On September 18, 2013, the Company completed a follow-on public offering of 5.2 million of its ordinary shares and received net proceeds of $462.9 million.

For other significant share issuance in connection with business combinations during the years ended December 31, 2015, 2014 and 2013, refer to note 2.

As of December 31, 2015, and 2014, there were 52,082 thousands ordinary shares and 50,923 thousands ordinary shares issued and outstanding, respectively. The Company’s ordinary shares are traded in the United States on the Nasdaq Global Select Market under the ticker symbol “SSYS”.

b. Stock-based compensation plans

The Stratasys Ltd. 2012 Omnibus Equity Incentive Plan (the “2012 Plan”), which became effective upon closing of the Stratasys-Objet merger, provides for the grant of options, restricted shares, restricted share units (“RSUs”) and other share-based awards to the Company’s and its subsidiaries’ respective directors, employees, officers, consultants, and advisors and to any other person whose services are considered valuable to the Company or any of its affiliates. Under the 2012 plan, options and RSUs generally have a contractual term of ten years from the grant date.

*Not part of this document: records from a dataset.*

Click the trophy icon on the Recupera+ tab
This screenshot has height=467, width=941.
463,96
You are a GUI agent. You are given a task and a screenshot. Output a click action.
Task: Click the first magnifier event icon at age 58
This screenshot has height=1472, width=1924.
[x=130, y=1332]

Options granted become exercisable and RSUs are vested over the vesting period, which is normally a four-year period beginning on the grant date, subject to the employee’s continuing service to the Company. As of December 31, 2015, 2.7 million shares were available for equity awards under the 2012 plan. On January 1, 2016, the reserve pool under the 2012 plan was automatically increased by 0.5 million shares.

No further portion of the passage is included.